СТРАНИЦА:
┌────────

РГПУ имени Герцена
аспирант
Научный руководитель: С.И. Тимина, профессор, д.ф.н., РГПУ имени Герцена, филологический факультет, кафедра русской литературы
УДК 882
Роман Л. Улицкой «Даниэль Штайн, переводчик» (2006 год) состоит из отдельных документов, писем, открыток и записей, соответствующих различным временным и пространственным координатам, монтажно соединенных между собой. Традиционный для русской литературы голос автора, ведущего повествование, в произведении обретает разнообразие эстетических форм, в романе нет линейного изложения фактов и событий. В произведении создана особая форма нарратива, широта повествовательного поля, базирующегося на документальных фактах.

└────────

РАЗДЕЛ ДАННЫХ:
┌────────

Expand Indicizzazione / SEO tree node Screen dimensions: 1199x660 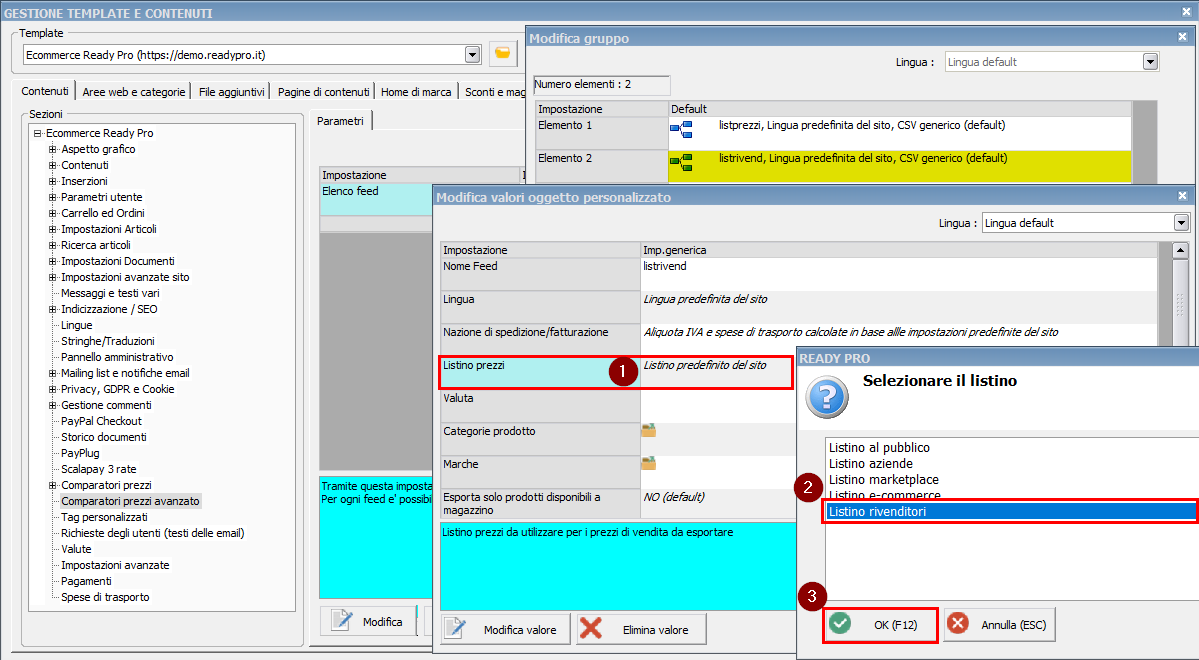pos(53,309)
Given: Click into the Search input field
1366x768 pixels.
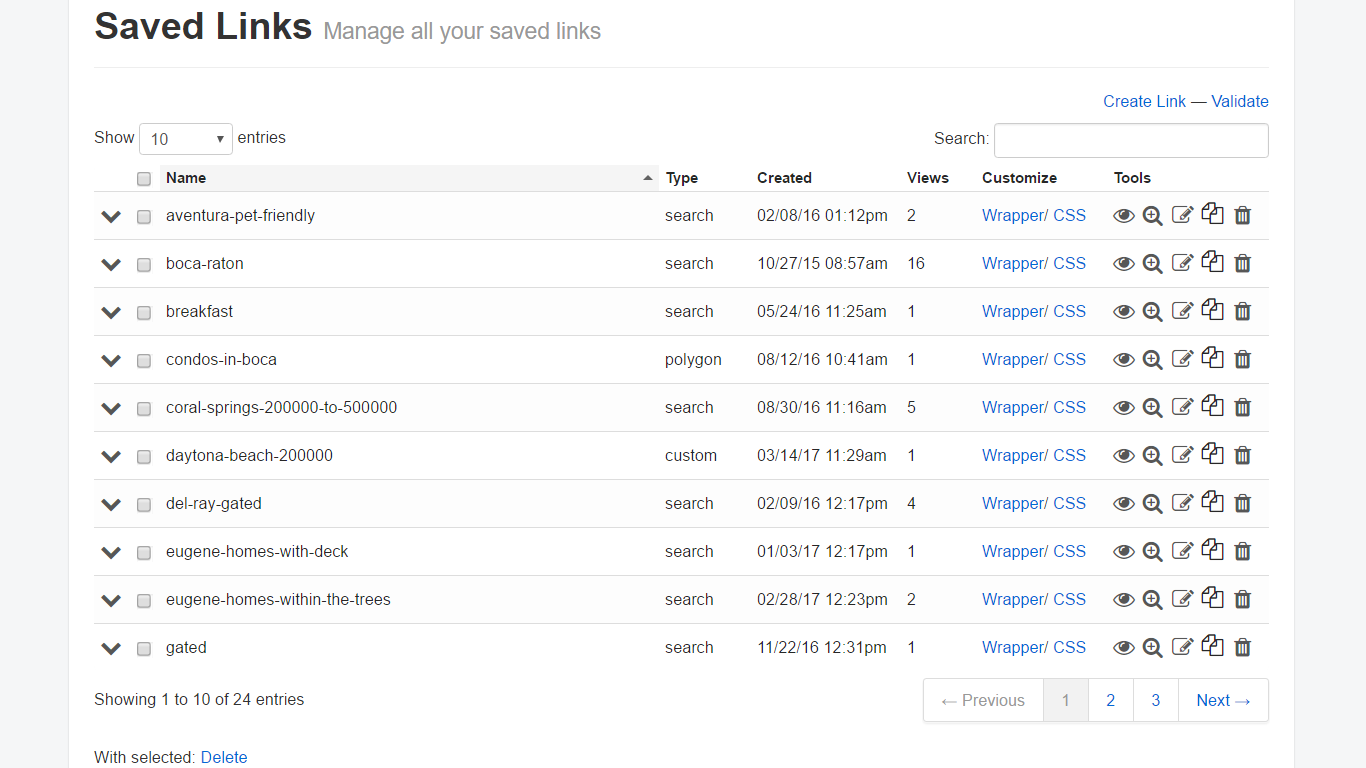Looking at the screenshot, I should [x=1131, y=140].

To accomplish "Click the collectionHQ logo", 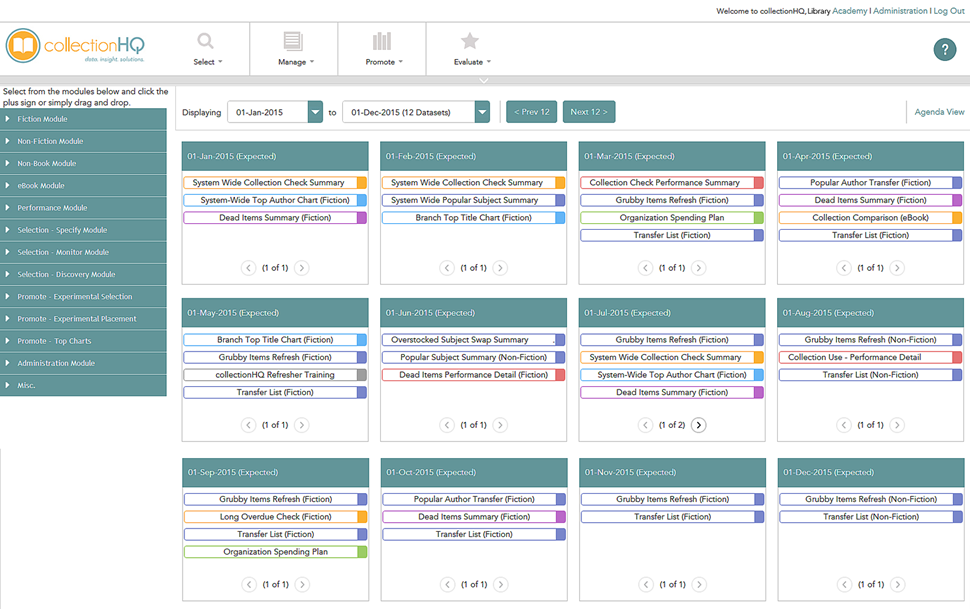I will 76,48.
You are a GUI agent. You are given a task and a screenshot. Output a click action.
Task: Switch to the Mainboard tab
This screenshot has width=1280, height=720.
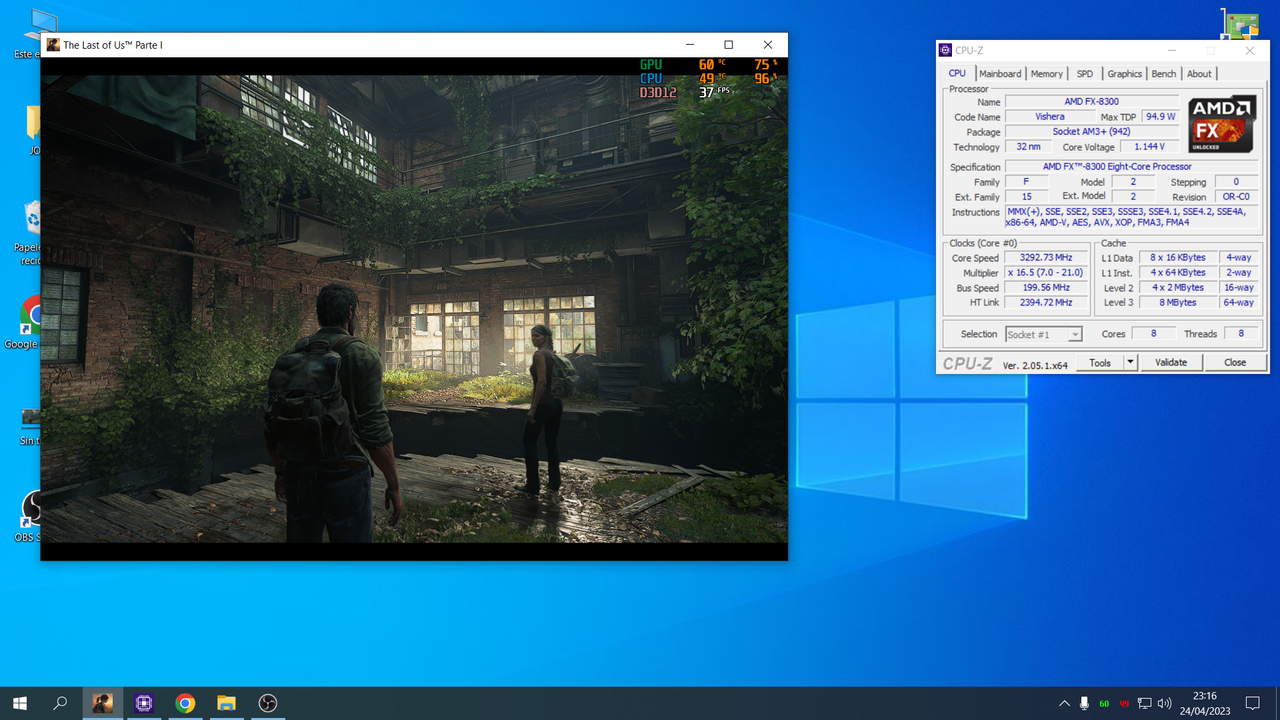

└────────

РАБОЧЕЕ ЗАДАНИЕ: Продолжите текст о романе Улицкой «Даниэль Штайн, переводчик» начиная с места после его последнего предложения. Записи для этой работы не понадобятся.

ИТОГ ЗАДАНИЯ:
В романе «Даниэль Штайн, переводчик» одновременно сосуществуют герои полностью вымышленные и герои, вымышленные отчасти, имеющие прототипов (всего 57 антропонимов). Все они так или иначе связаны с главным героем Даниэлем Штайном. О присутствии обоих миров в произведении читатель не только делает вывод самостоятельно, но и при помощи автора, подчеркивающего данный факт на протяжении всего произведения.
Автор включает в повествование Л. Улицкую как рядового персонажа романа, причем, на первый взгляд, не самого главного. Она появляется в произведении не так часто, как другие, более подробно представленные герои – всего пять раз на более чем пятистах страницах текста.
Все письма персонажа Улицкой к редактору Елене Костюкович имеют привычную форму: число, год, адресат, подпись. Как правило, они незначительны по объему, эмоциональная составляющая в них сильнее фактической.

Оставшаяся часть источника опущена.